— WHAT IS BEING ASKED —
Write out, word for word, the part of the listing below that opens with the line containing "Switch to the green square workspace" and closes with the line containing "The width and", keeping both of those lines and adding no others.

— TASK MATERIAL —
=== Begin Enclosure ===
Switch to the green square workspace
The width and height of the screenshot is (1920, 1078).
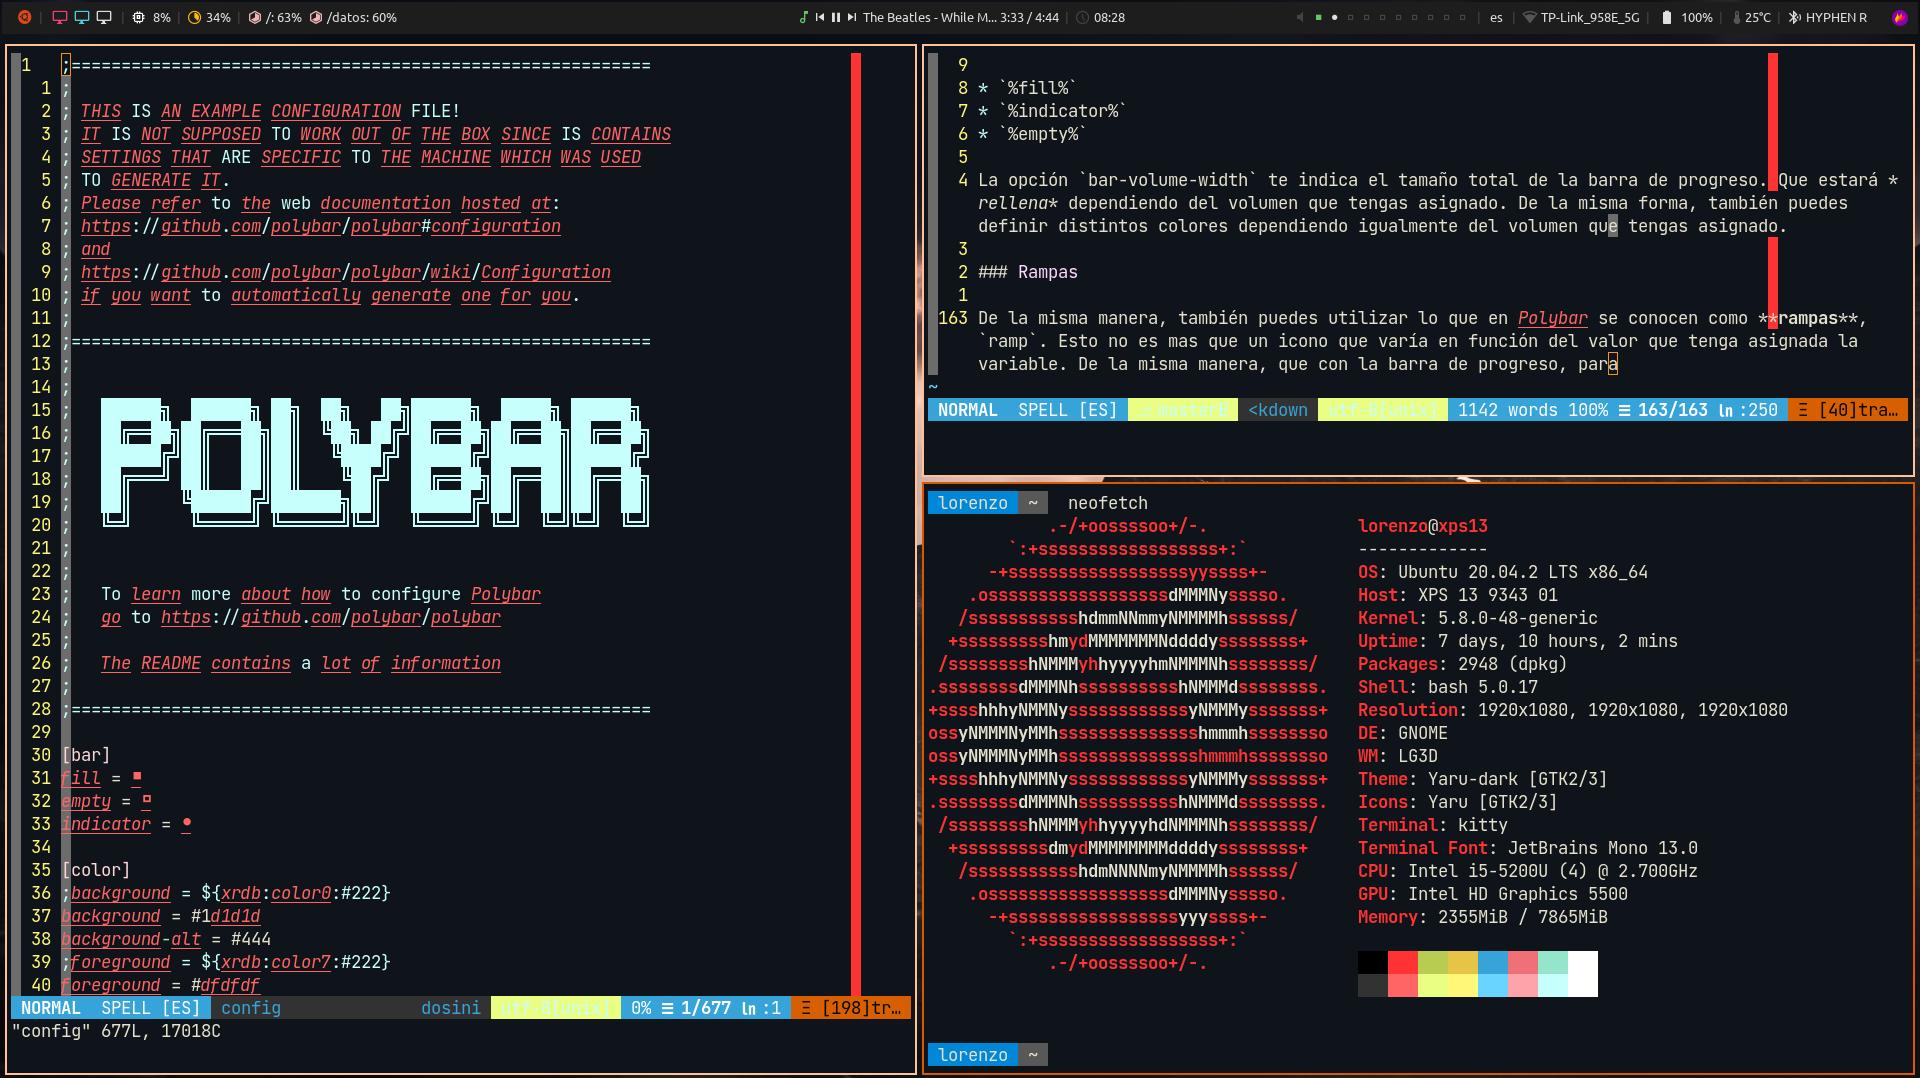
=== End Enclosure ===
=== Begin Enclosure ===
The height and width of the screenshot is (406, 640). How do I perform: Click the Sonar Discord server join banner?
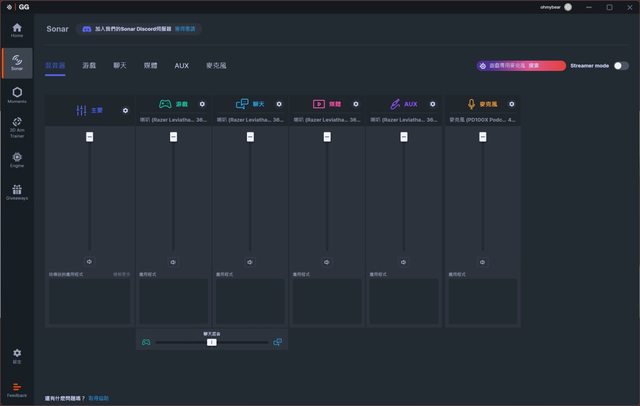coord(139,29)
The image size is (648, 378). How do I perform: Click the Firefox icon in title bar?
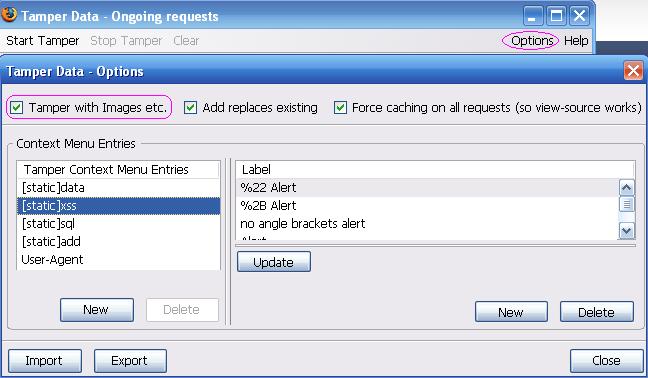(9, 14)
=== End Enclosure ===
— TASK ANSWER —
Switch to the green square workspace
The width and height of the screenshot is (1920, 1078).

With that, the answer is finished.